Task item: Please output only the lines running from the one that contains "Where should I" through the last line of the data below, exactly as they stand, with no pictures.

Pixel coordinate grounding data
╭──

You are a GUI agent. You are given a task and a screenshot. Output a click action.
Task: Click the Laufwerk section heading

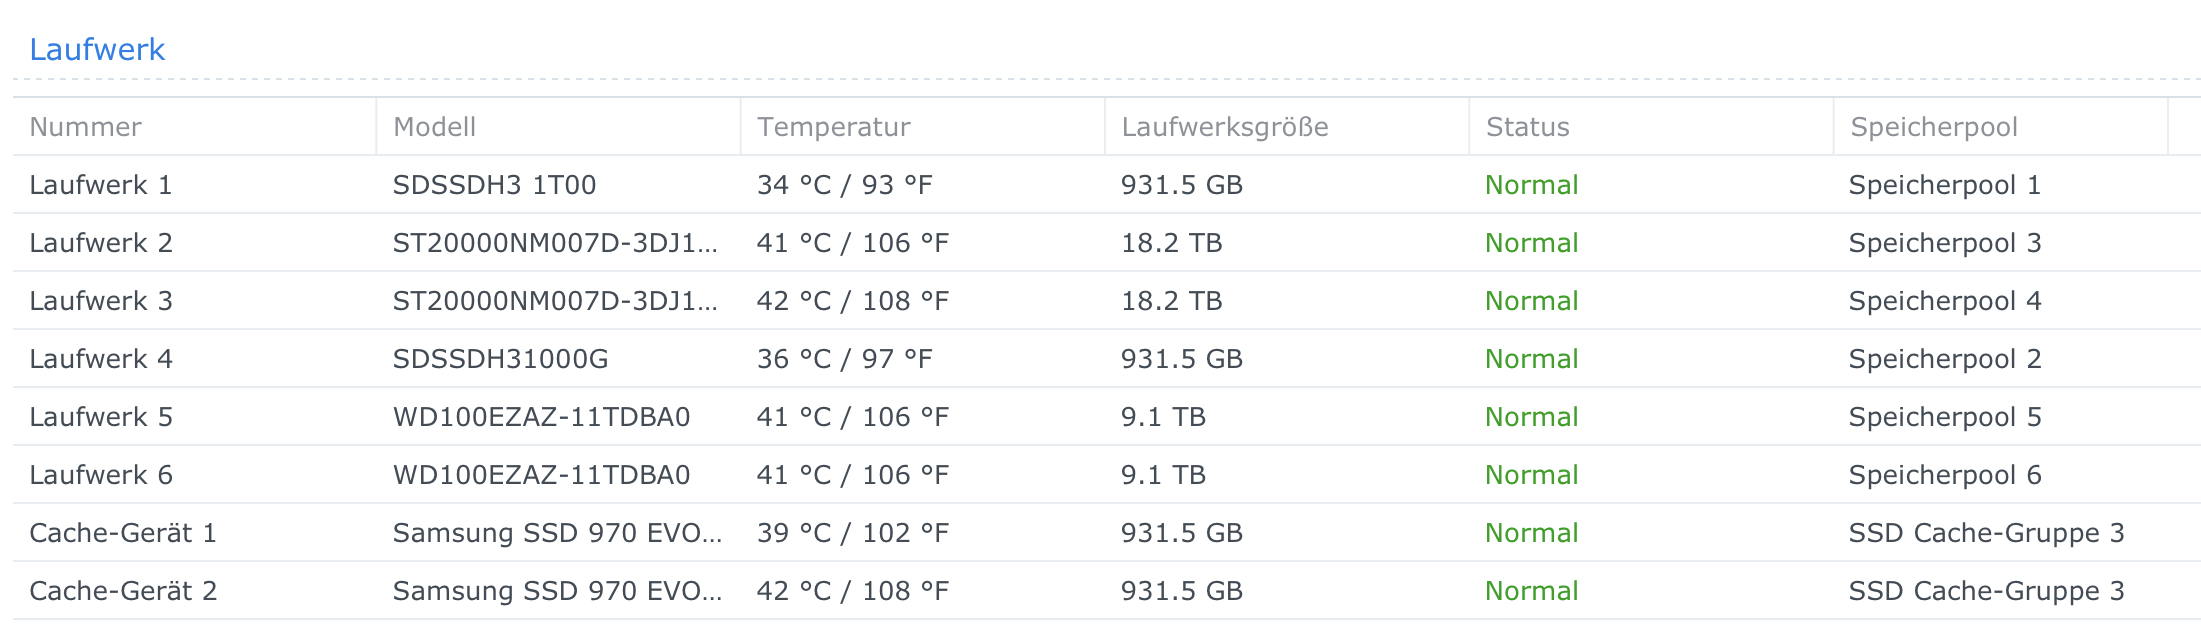[97, 49]
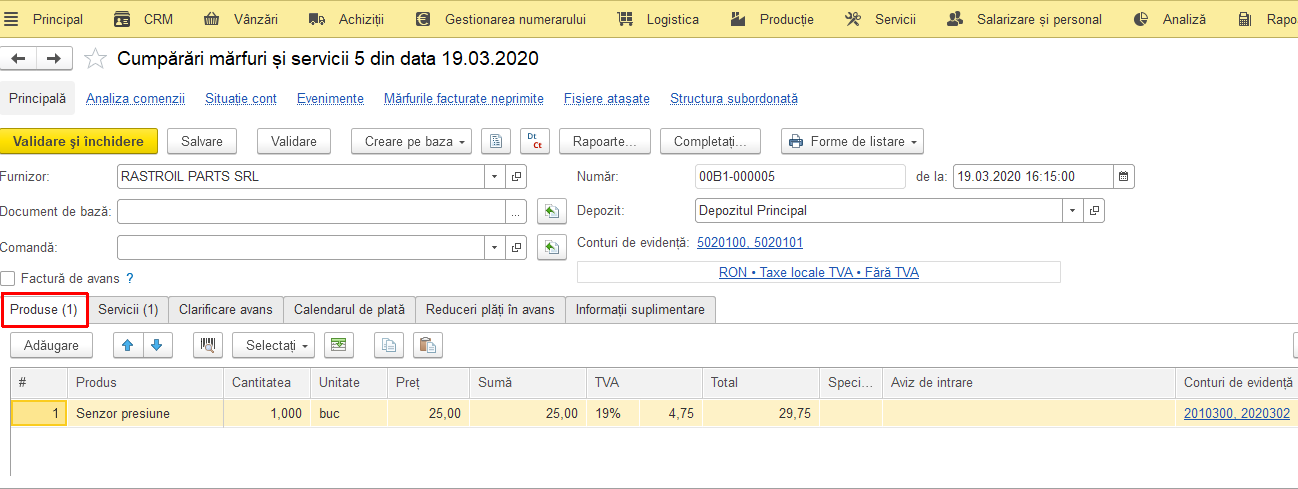Move row down with blue down arrow
Screen dimensions: 1298x489
click(x=157, y=345)
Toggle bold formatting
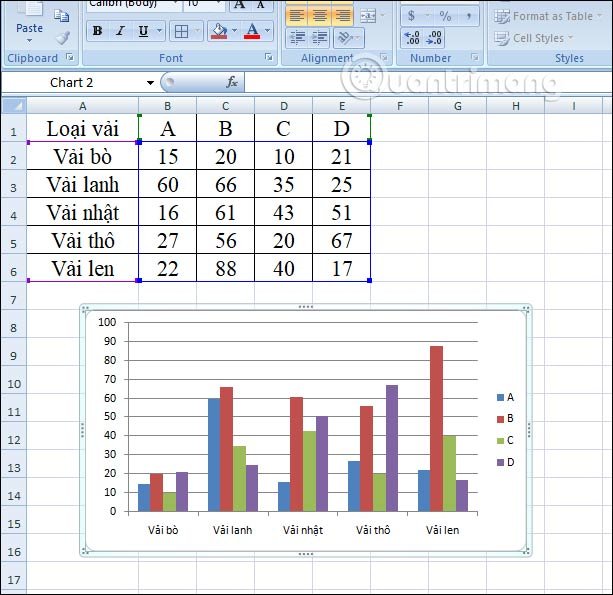Screen dimensions: 613x595 (97, 31)
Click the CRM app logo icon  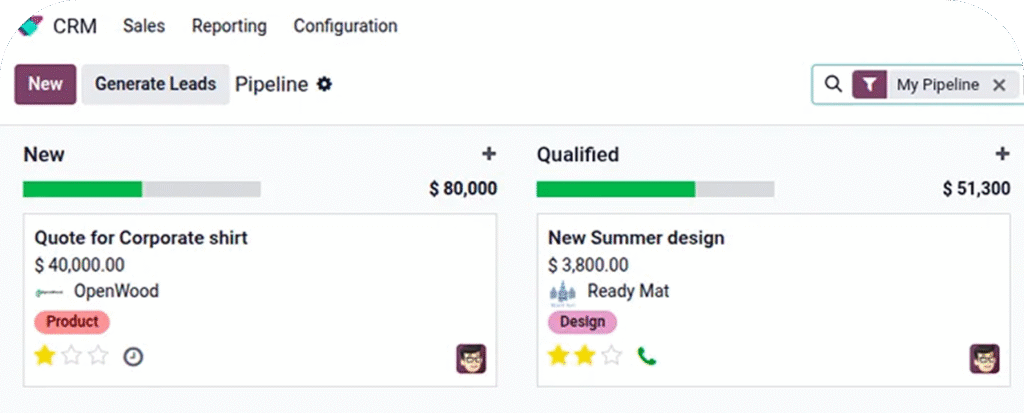click(30, 25)
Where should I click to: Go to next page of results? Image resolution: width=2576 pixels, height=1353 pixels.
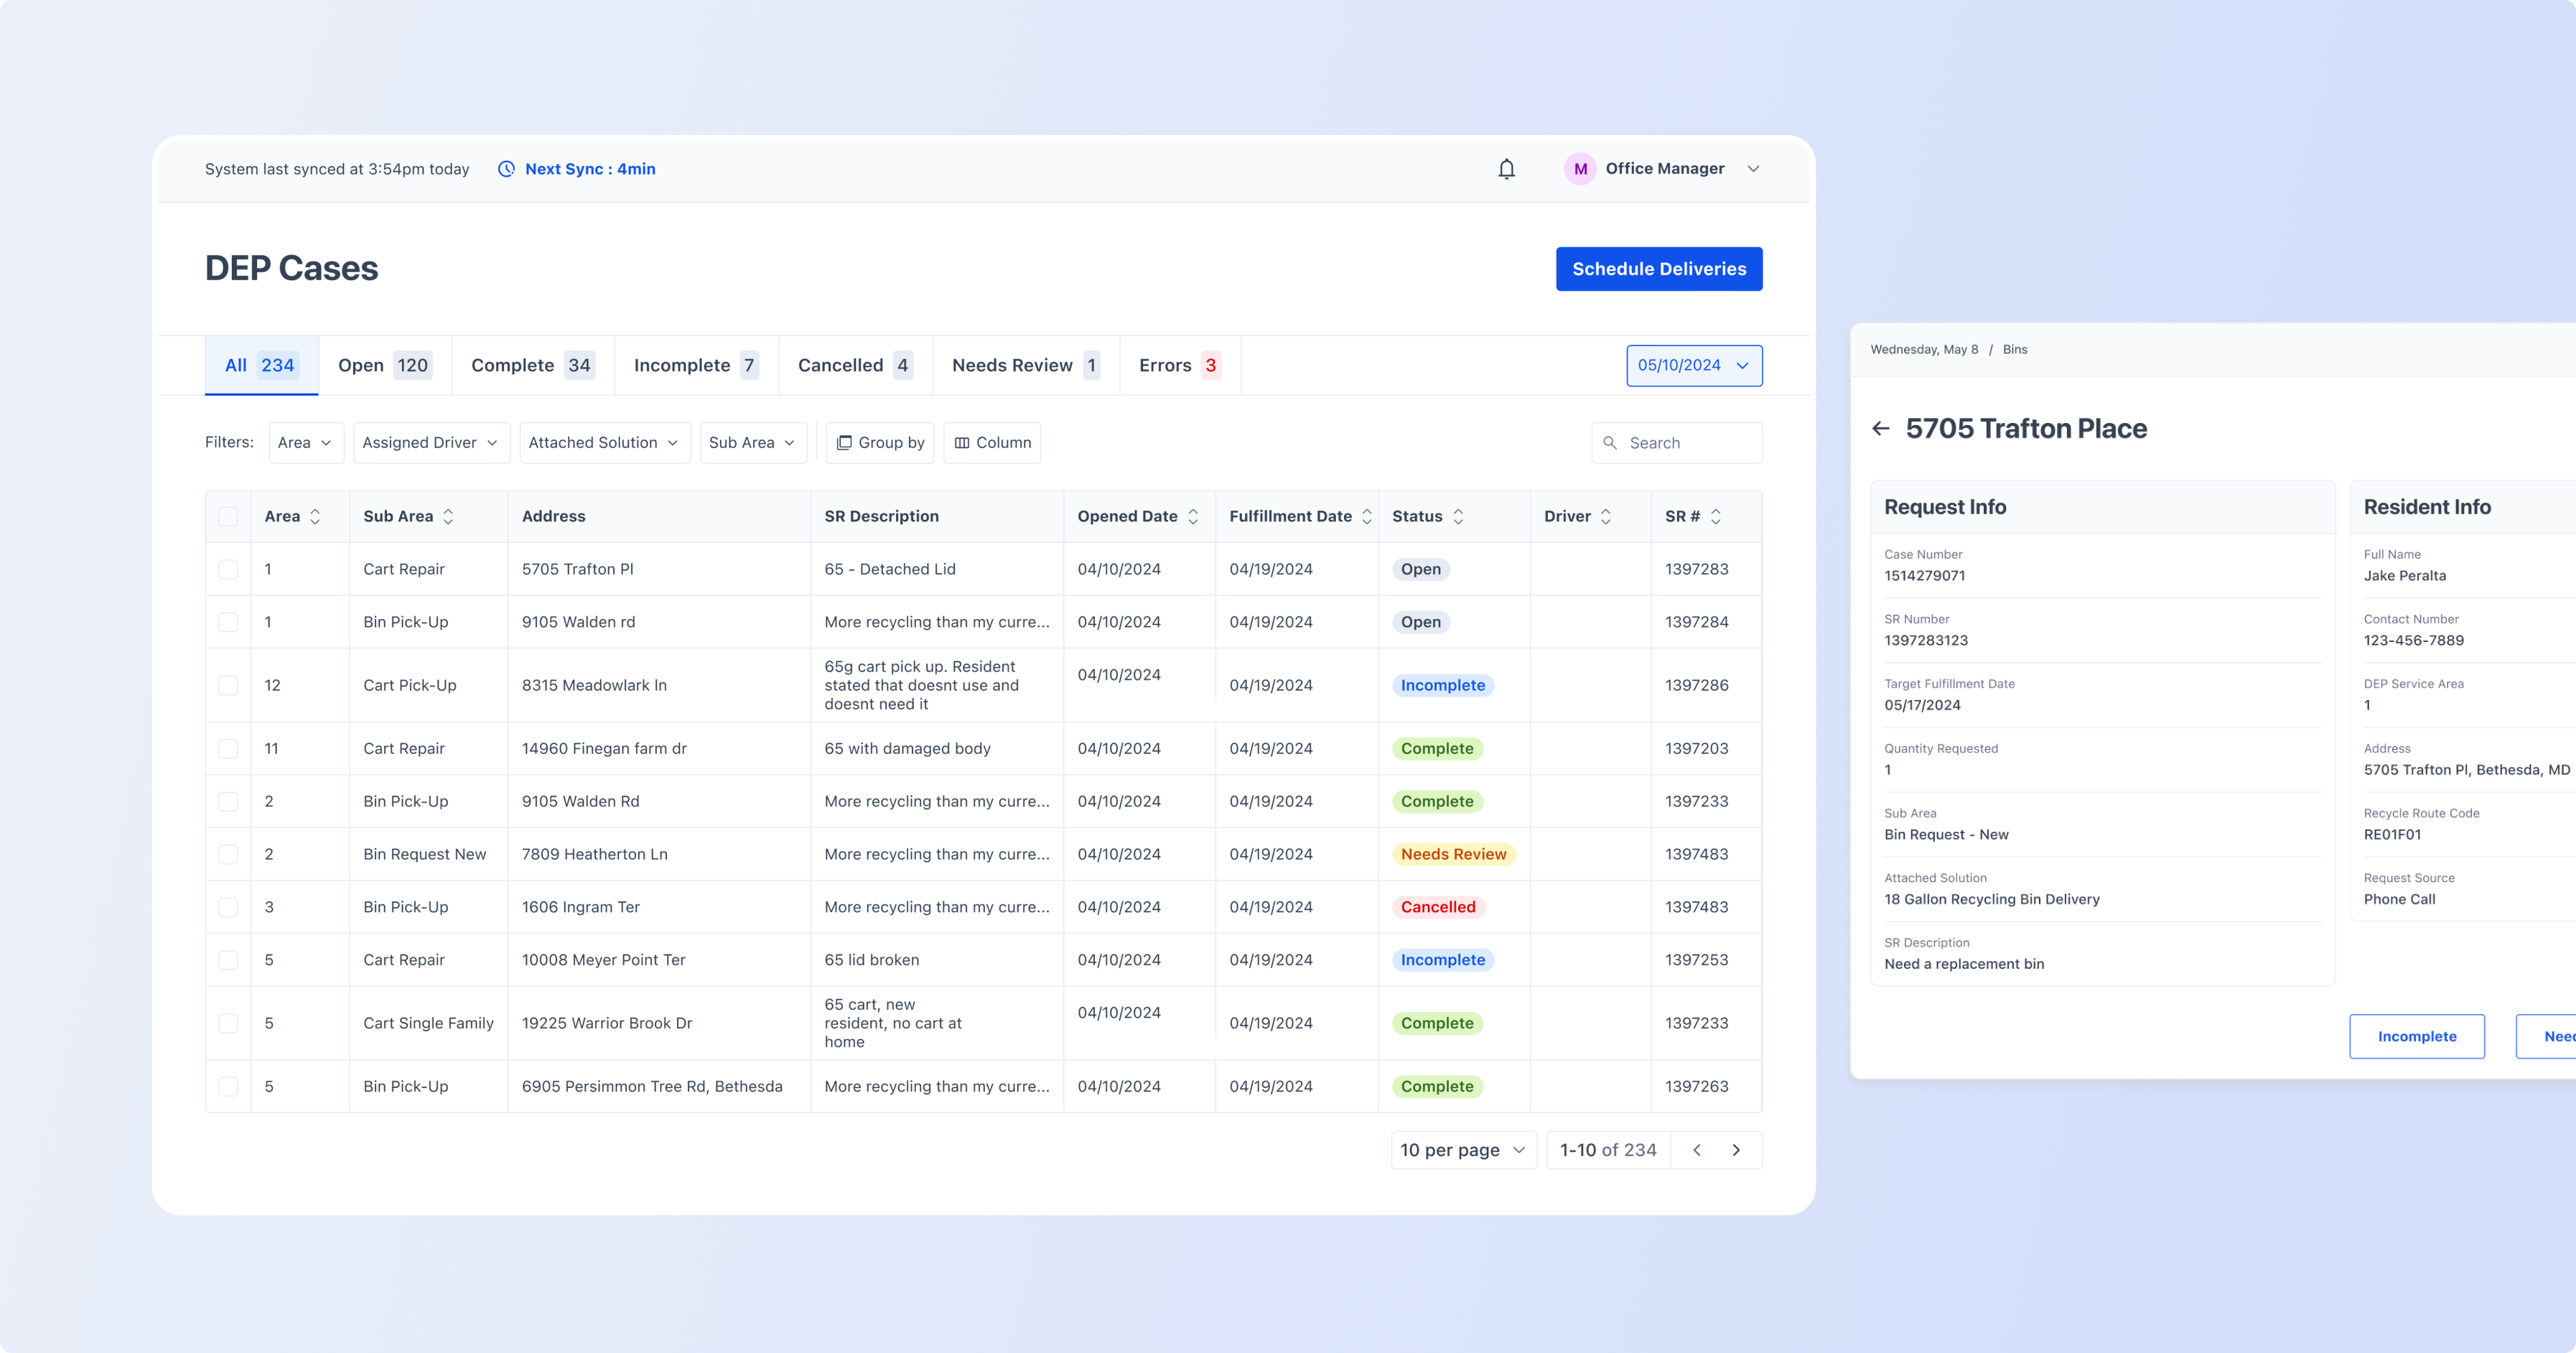[1736, 1150]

╰──

Reply:
Where should I click to: Go to next page of results? Image resolution: width=2576 pixels, height=1353 pixels.
[1736, 1150]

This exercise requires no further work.